‘Goodbye for now’
Watching horrible events unfold on the news is one thing. Of course it breaks a heart to think that people are actually so awful that they are capable of rape, murder, kidnapping, etc. It can give you an extreme sense of hopelessness, and giving up on the goodness inside of becomes an easy thing to do. When you are on the other side of the camera talking about someone you knew that will never embrace you again, the experience is completely different.
That Sunday is burned in my memory, because no other day in my life has ever brought me so much pain and loss in one day. Rachel sat with me at church like she had every Sunday for the past six months. She was the kind of person you could say anything to and she would listen without judgment. I envied how pure and simple she saw the world and the people in it. This Sunday was different because I wouldn’t see her for a week. After service I gave her a hug and said “have a nice trip.” She said, “goodbye for now,” like she always did.
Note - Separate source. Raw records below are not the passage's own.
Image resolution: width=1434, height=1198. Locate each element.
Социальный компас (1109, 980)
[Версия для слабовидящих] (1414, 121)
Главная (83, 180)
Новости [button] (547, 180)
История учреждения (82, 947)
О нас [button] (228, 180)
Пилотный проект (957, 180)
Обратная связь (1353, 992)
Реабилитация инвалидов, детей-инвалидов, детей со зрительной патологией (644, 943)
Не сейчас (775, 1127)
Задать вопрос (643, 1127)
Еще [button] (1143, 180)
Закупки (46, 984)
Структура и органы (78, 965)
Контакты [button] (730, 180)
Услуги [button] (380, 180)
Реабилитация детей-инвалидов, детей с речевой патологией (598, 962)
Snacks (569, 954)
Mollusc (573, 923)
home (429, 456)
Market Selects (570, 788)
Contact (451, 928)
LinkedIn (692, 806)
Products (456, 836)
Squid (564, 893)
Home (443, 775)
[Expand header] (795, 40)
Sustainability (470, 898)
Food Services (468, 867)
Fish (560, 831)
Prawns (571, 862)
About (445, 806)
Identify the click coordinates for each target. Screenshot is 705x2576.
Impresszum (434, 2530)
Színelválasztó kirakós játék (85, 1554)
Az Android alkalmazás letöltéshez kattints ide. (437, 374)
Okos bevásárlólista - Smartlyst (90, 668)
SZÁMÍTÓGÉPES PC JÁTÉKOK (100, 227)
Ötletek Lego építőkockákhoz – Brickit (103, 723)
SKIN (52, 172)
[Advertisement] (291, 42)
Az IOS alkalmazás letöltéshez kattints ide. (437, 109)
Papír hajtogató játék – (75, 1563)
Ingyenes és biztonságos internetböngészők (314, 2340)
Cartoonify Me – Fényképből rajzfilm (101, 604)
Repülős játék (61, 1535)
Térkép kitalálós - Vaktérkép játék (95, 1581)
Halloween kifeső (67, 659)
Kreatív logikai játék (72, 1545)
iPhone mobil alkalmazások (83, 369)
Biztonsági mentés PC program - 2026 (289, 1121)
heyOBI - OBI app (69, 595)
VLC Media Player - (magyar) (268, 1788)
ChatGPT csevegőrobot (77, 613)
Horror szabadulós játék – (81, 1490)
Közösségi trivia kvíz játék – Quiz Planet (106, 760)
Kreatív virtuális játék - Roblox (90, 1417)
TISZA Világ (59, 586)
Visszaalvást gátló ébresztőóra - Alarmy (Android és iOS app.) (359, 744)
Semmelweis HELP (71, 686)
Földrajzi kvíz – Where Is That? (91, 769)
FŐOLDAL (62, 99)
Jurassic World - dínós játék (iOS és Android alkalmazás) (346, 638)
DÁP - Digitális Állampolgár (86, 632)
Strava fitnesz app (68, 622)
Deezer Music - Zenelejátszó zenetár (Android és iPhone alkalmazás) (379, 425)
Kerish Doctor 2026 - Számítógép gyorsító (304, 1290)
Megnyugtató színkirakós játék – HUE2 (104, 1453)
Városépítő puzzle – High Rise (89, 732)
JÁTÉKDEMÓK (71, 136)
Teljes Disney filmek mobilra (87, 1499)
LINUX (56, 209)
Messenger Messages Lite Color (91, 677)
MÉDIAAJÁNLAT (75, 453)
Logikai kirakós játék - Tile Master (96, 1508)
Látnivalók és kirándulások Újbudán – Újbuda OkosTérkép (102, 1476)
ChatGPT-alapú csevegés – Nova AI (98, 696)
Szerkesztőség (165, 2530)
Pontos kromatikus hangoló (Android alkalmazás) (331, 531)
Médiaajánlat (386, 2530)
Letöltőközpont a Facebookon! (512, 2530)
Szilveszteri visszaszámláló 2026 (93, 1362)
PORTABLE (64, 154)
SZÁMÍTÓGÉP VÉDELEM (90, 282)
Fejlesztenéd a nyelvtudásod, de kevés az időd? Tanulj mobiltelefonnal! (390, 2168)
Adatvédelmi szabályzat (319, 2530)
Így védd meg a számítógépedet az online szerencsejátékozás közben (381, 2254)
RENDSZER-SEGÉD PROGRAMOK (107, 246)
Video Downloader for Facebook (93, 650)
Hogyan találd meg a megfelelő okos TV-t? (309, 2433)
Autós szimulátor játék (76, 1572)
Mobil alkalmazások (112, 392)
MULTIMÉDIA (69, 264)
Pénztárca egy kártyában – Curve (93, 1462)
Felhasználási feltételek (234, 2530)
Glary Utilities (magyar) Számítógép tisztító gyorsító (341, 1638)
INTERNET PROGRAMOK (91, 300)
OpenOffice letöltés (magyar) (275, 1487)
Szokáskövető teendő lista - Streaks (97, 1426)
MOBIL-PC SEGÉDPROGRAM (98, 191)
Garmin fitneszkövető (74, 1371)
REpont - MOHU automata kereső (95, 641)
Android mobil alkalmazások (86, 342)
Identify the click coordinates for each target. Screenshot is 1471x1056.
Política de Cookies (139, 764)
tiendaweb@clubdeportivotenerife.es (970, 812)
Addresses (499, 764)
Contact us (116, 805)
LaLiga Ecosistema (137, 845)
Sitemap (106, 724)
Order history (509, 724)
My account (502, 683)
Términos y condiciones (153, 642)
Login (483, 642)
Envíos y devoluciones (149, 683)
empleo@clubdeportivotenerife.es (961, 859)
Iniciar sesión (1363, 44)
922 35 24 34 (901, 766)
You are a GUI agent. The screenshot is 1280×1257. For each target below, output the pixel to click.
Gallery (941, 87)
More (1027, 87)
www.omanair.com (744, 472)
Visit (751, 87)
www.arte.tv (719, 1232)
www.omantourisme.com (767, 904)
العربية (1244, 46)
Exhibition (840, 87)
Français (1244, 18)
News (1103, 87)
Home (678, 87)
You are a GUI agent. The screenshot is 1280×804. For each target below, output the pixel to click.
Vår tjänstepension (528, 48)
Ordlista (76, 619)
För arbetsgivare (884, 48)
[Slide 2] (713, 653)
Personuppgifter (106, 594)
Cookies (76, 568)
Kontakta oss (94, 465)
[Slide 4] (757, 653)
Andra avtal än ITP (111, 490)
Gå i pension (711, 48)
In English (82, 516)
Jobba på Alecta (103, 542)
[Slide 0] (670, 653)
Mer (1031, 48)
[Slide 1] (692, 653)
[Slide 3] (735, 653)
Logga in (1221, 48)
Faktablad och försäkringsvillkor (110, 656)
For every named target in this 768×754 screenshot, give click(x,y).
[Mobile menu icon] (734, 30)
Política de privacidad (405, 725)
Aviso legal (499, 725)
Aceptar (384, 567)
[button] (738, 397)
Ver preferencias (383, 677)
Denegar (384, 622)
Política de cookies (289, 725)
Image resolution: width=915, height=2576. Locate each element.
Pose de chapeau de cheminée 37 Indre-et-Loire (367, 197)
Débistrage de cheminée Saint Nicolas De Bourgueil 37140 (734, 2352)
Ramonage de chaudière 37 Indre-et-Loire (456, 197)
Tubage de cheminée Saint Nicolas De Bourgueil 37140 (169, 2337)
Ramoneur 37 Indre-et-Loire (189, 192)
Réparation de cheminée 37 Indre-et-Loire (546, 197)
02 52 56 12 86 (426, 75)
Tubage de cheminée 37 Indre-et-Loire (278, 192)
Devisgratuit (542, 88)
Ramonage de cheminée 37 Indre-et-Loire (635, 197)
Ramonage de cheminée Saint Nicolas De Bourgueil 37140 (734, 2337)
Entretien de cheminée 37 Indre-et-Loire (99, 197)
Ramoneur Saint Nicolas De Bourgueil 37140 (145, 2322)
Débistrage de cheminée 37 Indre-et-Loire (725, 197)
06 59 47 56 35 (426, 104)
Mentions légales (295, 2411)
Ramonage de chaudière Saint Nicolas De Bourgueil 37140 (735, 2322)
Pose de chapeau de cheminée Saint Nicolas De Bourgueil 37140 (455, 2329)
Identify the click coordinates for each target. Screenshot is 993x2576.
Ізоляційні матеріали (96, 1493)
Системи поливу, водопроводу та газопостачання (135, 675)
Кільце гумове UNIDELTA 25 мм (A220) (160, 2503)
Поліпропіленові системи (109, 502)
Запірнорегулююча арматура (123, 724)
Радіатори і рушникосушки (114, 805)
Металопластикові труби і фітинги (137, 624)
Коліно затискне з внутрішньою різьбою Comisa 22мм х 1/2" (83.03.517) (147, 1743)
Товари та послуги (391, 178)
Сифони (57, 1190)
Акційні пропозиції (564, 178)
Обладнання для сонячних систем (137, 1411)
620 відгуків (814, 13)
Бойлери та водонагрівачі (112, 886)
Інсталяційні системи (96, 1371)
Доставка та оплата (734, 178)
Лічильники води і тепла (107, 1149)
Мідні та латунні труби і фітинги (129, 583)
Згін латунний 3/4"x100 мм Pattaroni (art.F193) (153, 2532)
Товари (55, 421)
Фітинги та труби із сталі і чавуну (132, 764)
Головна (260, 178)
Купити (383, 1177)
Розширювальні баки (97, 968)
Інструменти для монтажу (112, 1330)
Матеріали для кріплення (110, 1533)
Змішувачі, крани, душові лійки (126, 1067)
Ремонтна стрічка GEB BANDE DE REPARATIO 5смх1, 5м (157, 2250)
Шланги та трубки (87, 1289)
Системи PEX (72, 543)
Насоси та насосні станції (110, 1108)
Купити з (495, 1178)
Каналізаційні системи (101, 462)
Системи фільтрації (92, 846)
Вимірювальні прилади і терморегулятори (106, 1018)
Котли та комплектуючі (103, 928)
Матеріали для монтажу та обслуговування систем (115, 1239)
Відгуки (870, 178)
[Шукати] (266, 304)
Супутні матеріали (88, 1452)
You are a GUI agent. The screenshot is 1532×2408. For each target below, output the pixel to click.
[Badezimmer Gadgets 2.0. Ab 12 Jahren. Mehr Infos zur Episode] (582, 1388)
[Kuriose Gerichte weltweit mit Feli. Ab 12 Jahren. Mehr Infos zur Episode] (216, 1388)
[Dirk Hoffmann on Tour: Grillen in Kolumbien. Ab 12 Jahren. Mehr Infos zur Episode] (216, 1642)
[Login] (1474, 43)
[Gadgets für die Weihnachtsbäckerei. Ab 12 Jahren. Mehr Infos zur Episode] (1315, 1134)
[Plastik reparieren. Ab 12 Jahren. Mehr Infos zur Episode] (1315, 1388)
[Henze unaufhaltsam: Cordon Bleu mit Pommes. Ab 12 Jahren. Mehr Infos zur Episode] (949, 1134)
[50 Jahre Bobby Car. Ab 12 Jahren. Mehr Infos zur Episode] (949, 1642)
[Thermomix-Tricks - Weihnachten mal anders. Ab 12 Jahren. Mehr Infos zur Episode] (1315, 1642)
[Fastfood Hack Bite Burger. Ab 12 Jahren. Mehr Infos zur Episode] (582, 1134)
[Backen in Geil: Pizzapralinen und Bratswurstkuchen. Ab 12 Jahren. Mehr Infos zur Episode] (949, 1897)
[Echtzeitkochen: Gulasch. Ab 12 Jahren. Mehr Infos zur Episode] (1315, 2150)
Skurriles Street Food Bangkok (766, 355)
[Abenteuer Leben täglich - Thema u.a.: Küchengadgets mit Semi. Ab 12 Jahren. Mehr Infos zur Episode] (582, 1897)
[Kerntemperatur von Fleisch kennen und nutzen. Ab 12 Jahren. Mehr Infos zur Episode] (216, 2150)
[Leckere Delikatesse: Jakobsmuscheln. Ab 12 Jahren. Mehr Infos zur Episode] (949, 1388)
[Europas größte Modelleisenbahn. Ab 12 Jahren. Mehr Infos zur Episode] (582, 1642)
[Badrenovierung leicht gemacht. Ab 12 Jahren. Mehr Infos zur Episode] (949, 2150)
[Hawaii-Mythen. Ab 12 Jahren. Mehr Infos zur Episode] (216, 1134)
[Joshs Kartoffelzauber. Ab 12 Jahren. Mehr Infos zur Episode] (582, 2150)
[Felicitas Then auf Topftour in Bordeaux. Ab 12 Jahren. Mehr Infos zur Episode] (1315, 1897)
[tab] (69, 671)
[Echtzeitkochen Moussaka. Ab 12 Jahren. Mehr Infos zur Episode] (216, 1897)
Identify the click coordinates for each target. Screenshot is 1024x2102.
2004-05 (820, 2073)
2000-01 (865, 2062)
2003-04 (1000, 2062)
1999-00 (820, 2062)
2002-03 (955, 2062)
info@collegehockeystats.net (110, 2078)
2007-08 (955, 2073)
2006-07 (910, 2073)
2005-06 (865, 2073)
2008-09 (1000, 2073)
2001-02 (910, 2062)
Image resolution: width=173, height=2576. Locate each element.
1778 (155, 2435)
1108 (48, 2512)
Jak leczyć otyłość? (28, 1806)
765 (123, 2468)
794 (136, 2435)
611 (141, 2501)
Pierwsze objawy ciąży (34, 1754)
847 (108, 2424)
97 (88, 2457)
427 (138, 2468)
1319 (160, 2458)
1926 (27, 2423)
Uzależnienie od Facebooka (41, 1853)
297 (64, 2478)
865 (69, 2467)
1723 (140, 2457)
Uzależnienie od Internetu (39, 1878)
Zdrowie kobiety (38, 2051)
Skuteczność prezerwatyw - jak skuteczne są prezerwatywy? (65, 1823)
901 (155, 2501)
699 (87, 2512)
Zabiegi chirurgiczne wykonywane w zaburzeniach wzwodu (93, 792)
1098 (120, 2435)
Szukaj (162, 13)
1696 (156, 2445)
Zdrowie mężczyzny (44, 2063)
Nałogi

That afternoon a man walked onto the church’s campus with a gun and a backpack full of ammo. Most people know the story, but not like I do. He shot at Rachel’s van, and killed her sister instantly. They airlifted Rachel out of the parking lot, but reocery looked so bleak. That afternoon I had called friends who went to my church. They all picked up, except for Rachel. Every time I tried to call her I got this sinking feeling in my stomach, and I couldn’t breathe. Never have I felt a stronger premonition that something was wrong.
“Good bye for now.” Those words will forever haunt me in a way I can’t describe to you, the reader. Rachel’s murder changed me as a person forever. I still wear a band around my finger with her name on it not only to remember her, but this roadblock that I overcame eventually. Everyone has a moment of revelation; my epiphany taught me to overcome a grief so overwhelming I was paralyzed physically and emotionally. The darkest tunnel has a light at the end, and the most awful situation imaginable has a solution. My solution was forgiveness. It sounds so simple, but it took me four months to forgive the shooter for the pain he caused. I was so mad that he died instantly, I wanted him to die slowly, I wanted him to cry out in pain, I wanted him to feel what Rachel had felt in her last moments. I finally learned to throw these feelings out, and replace them with forgiveness. It was hard, but I apply this lesson to every aspect of my life.